** begin Records for the task **

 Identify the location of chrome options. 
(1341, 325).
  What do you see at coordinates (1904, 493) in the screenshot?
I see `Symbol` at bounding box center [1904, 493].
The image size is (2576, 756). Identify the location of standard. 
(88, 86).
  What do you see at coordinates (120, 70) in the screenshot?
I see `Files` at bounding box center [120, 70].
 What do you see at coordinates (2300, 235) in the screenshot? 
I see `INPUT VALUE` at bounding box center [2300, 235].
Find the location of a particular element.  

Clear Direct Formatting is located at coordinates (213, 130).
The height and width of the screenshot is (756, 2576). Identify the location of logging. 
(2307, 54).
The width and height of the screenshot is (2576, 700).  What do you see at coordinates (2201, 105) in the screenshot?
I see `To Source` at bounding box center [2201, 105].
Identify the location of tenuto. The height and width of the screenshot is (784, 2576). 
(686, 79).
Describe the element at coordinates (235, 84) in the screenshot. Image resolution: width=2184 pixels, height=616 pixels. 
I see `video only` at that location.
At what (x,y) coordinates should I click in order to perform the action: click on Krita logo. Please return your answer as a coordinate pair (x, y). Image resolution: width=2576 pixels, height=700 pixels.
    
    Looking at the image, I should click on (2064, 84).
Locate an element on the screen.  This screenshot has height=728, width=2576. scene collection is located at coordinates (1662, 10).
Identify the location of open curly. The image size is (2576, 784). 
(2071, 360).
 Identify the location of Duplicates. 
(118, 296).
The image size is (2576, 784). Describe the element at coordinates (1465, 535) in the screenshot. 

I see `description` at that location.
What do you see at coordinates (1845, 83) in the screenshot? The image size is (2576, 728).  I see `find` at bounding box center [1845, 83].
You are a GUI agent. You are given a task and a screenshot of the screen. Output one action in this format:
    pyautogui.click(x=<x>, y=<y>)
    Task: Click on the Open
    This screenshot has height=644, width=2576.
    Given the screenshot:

** end Records for the task **

### Problem to solve
Please state how many of the lines above contain the string "should", treating uppercase and lowercase as different, and give only the number.

### Exercise response
2